LA BOUGIE D’ALLUMAGE DES « YVETTE »
L’éditorialiste Lise Bissonnette revient sur son texte de mars 1980 à l’origine d’un mouvement de femmes pour le NON
Rarement un texte aura, dans une campagne politique au Québec, été aussi déterminant.
Je parle de l’éditorial du Devoir de Lise Bissonnette du 11 mars 1980, qui engendra ni plus ni moins le phénomène des « Yvette », ce qui galvanisa le camp du NON.
D’une virulence rare, il s’intitulait Dire non à ce courage-là et dénonçait une envolée rhétorique de la ministre d’état péquiste de la Condition féminine Lise Payette, ancienne animatrice vedette de télévision.
Au bout du fil, Lise Bissonnette se souvient très bien du jour du mois de mars banal où elle a écrit son papier.
« J’avais rendez-vous chez le dentiste en après-midi, j’étais pressée. » Elle se cherchait désespérément un sujet de texte destiné au bas de la page éditoriale.
Rapidement, lui revient à l’esprit l’espèce de répugnance que lui avait inspirée, le matin même, une citation attribuée à Lise Payette, dans un reportage portant sur un rassemblement de femmes pour le OUI à Montréal.
« La ministre disait en somme que les femmes qui voteraient NON étaient soumises. » Soumises comme cette « Yvette » qu’on trouvait dans un manuel scolaire dont elle dénonçait sexistes.

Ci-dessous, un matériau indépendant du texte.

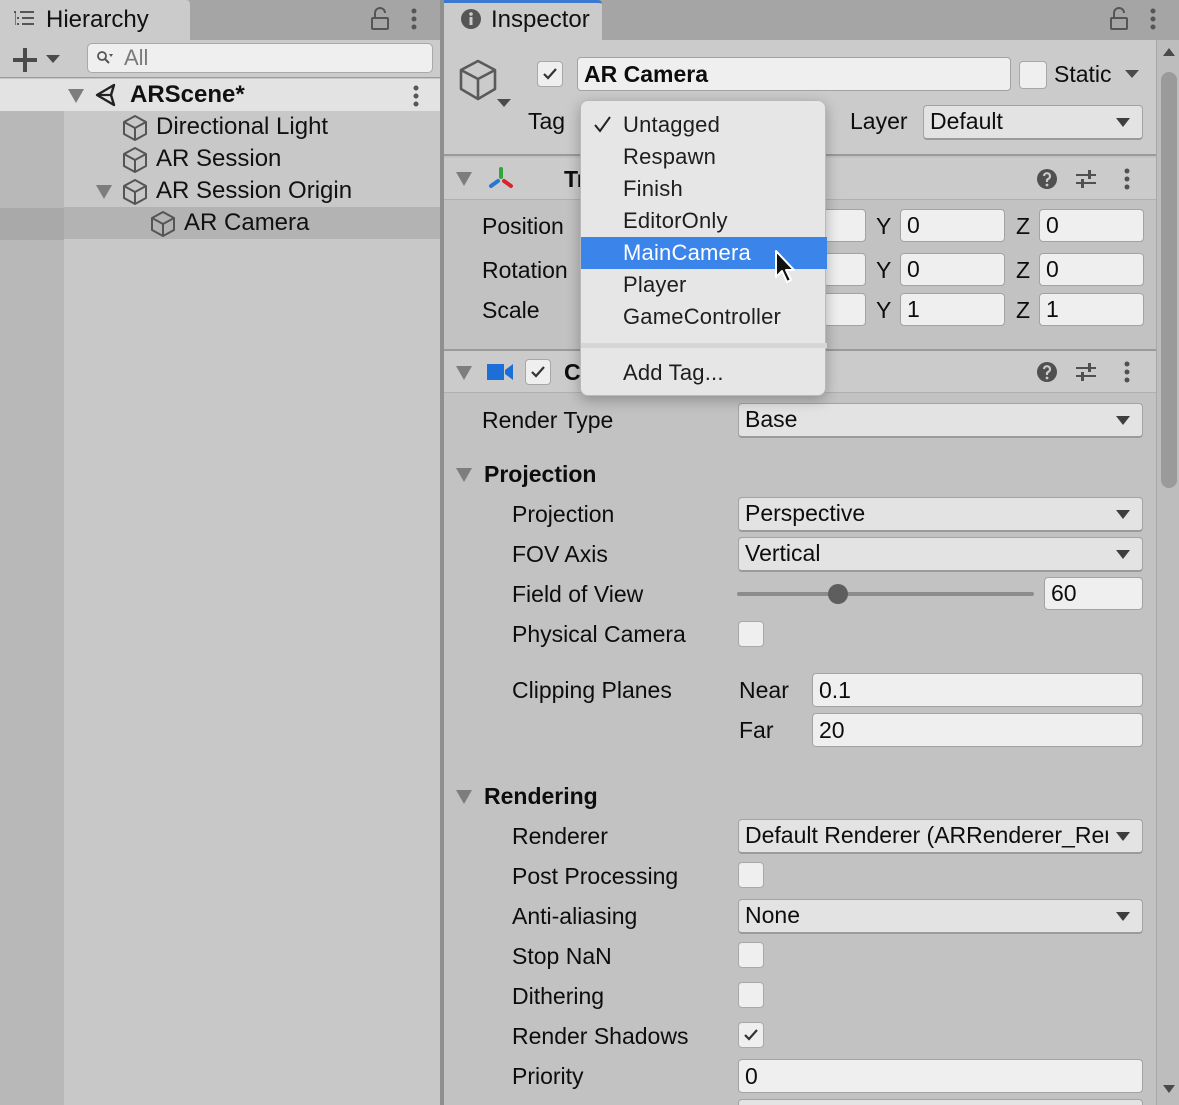 This screenshot has height=1105, width=1179. What do you see at coordinates (952, 270) in the screenshot?
I see `rotation-y-field` at bounding box center [952, 270].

En plus, Mme Payette avait confié aux 750 femmes présentes au rassemblement qu’elle « haïssait » le chef libéral Claude Ryan. Celui-ci, s’il devenait premier ministre, voudrait des « Yvette plein le Québec… il est marié à une Yvette ».
EN FURIE
les stéréotypes
Voilà ce qui mit Bissonnette en furie. D’une part, c’était de « lier une femme à la personnalité de son mari comme cela ne se fait plus depuis les balbutiements du féminisme », écrivit-elle dans son édito.
Ensuite, il fallait connaître l’épouse de Claude Ryan, qui se prénommait Madeleine (et non Yvette, comme certains en sont venus à croire), pour savoir qu’elle n’était pas du tout du type mère au foyer docile, subordonnée à son mari.
Or, Lise Bissonnette la connaissait bien puisque Claude Ryan avait été son patron de 1974 à 1978. « Avant de s’en prendre à Madeleine Ryan à travers son mari, écrit Bissonnette, Mme Payette aurait pu se renseigner un brin. Juste un peu. »
Or, Mme Ryan avait été membre du Conseil supérieur de l’éducation entre autres et active dans toutes sortes de mouvement sociaux.
BOULE DE NEIGE
« J’ai terminé mon texte, je suis allée chez le dentiste. Après, ce qui est arrivé m’a complètement dépassée », s’étonne encore Lise Bissonnette.
Le texte a un effet retentissant. La bourde de la ministre vedette et ancienne animatrice de télé est discutée, dénoncée.
Des militantes fédéralistes, indignées, écrivent des centaines de lettres pour protester, invitent les femmes à se rassembler pour dénoncer ces propos.
L’organisation libérale est toutefois réticente à surexploiter une bourde. Mais les femmes libérales insistent et décident de tabler sur l’événement.
Le 30 mars, elles organisent un « Brunch des Yvette » au Château Frontenac à Québec. Puis, le 7 avril, louent carrément le Forum de Montréal et le remplissent de quelque 15 000 « Yvette » !
Sur la scène, l’animatrice Michelle Tisseyre donne la parole à un aréopage de femmes autour de Madeleine Ryan : les ministres fédérales Monique Bégin et Jeanne Sauvé, les députées du PLQ Thérèse Lavoie-Roux et Solange Chaput-rolland, ainsi que la célèbre suffragette, Thérèse Casgrain.
Lise Bissonnette s’était glissée dans la foule. Quelques heures plus tôt, elle refusait de s’y rendre.
« J’étais un peu traumatisée quand même. » Son compagnon avait dû la convaincre. Elle se souvient qu’il y avait « de tout » dans cette soirée, notamment un « ressac » contre un certain féminisme intransigeant qui regardait de haut les femmes aux rôles plus traditionnels.
« Certains péquistes m’en ont voulu à mort », se souvient Lise Bissonnette, ellemême souverainiste.
Si l’affaire des Yvette a donné un souffle à la campagne du NON qui avait du mal à décoller, elle ne croit cependant pas que c’est ce qui lui a permis de remporter la victoire par une aussi grande marge.